#### Short exercise
Rewrite the listing below, swapping "Identify" for "Determine" wherever it occurs and leaving everything else as it is.

#### Dataset records
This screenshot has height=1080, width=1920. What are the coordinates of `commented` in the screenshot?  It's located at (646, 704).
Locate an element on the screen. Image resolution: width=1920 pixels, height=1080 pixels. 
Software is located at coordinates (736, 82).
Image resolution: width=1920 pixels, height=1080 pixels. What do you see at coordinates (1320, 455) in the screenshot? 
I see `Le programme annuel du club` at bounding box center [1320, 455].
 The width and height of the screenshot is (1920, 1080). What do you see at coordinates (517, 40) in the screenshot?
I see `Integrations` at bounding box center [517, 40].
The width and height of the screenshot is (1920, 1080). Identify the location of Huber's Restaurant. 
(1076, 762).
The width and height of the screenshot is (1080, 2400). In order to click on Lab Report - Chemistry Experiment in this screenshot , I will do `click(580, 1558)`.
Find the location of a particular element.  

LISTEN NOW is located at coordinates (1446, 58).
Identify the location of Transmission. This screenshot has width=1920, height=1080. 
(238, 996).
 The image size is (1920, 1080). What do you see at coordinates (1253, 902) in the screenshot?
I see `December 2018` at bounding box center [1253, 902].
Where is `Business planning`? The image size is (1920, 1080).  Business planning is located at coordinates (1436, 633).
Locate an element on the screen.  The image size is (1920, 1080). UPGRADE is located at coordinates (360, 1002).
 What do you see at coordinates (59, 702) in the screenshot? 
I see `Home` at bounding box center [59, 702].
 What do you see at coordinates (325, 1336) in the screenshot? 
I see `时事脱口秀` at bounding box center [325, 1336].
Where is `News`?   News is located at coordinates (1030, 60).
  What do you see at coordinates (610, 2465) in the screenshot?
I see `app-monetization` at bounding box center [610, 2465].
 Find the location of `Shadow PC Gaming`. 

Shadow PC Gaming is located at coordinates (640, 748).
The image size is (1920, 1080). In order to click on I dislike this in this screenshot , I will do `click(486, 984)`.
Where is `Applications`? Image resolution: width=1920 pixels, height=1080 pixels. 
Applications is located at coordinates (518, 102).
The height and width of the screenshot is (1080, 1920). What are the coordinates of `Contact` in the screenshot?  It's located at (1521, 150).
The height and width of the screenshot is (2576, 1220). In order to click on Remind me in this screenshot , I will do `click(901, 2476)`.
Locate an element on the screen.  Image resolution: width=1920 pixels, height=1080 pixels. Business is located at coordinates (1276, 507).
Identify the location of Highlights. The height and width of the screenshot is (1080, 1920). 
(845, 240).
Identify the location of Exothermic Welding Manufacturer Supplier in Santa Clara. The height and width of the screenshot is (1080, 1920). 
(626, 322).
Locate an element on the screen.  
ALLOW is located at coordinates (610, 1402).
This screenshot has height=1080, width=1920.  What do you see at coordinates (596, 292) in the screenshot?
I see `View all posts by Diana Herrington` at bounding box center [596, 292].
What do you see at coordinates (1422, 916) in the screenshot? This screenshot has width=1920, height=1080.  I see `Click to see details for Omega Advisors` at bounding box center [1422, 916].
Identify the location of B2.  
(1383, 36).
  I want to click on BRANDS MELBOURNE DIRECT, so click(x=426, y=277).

#### The reply
This screenshot has height=1080, width=1920. What are the coordinates of `commented` in the screenshot?  It's located at (646, 704).
Locate an element on the screen. Image resolution: width=1920 pixels, height=1080 pixels. 
Software is located at coordinates (736, 82).
Image resolution: width=1920 pixels, height=1080 pixels. What do you see at coordinates (1320, 455) in the screenshot? 
I see `Le programme annuel du club` at bounding box center [1320, 455].
 The width and height of the screenshot is (1920, 1080). What do you see at coordinates (517, 40) in the screenshot?
I see `Integrations` at bounding box center [517, 40].
The width and height of the screenshot is (1920, 1080). Determine the location of Huber's Restaurant. 
(1076, 762).
The width and height of the screenshot is (1080, 2400). In order to click on Lab Report - Chemistry Experiment in this screenshot , I will do `click(580, 1558)`.
Find the location of a particular element.  

LISTEN NOW is located at coordinates (1446, 58).
Determine the location of Transmission. This screenshot has width=1920, height=1080. 
(238, 996).
 The image size is (1920, 1080). What do you see at coordinates (1253, 902) in the screenshot?
I see `December 2018` at bounding box center [1253, 902].
Where is `Business planning`? The image size is (1920, 1080).  Business planning is located at coordinates (1436, 633).
Locate an element on the screen.  The image size is (1920, 1080). UPGRADE is located at coordinates (360, 1002).
 What do you see at coordinates (59, 702) in the screenshot? 
I see `Home` at bounding box center [59, 702].
 What do you see at coordinates (325, 1336) in the screenshot? 
I see `时事脱口秀` at bounding box center [325, 1336].
Where is `News`?   News is located at coordinates (1030, 60).
  What do you see at coordinates (610, 2465) in the screenshot?
I see `app-monetization` at bounding box center [610, 2465].
 Find the location of `Shadow PC Gaming`. 

Shadow PC Gaming is located at coordinates (640, 748).
The image size is (1920, 1080). In order to click on I dislike this in this screenshot , I will do `click(486, 984)`.
Where is `Applications`? Image resolution: width=1920 pixels, height=1080 pixels. 
Applications is located at coordinates (518, 102).
The height and width of the screenshot is (1080, 1920). What are the coordinates of `Contact` in the screenshot?  It's located at (1521, 150).
The height and width of the screenshot is (2576, 1220). In order to click on Remind me in this screenshot , I will do `click(901, 2476)`.
Locate an element on the screen.  Image resolution: width=1920 pixels, height=1080 pixels. Business is located at coordinates (1276, 507).
Determine the location of Highlights. The height and width of the screenshot is (1080, 1920). 
(845, 240).
Determine the location of Exothermic Welding Manufacturer Supplier in Santa Clara. The height and width of the screenshot is (1080, 1920). 
(626, 322).
Locate an element on the screen.  
ALLOW is located at coordinates (610, 1402).
This screenshot has height=1080, width=1920.  What do you see at coordinates (596, 292) in the screenshot?
I see `View all posts by Diana Herrington` at bounding box center [596, 292].
What do you see at coordinates (1422, 916) in the screenshot? This screenshot has width=1920, height=1080.  I see `Click to see details for Omega Advisors` at bounding box center [1422, 916].
Determine the location of B2.  
(1383, 36).
  I want to click on BRANDS MELBOURNE DIRECT, so click(x=426, y=277).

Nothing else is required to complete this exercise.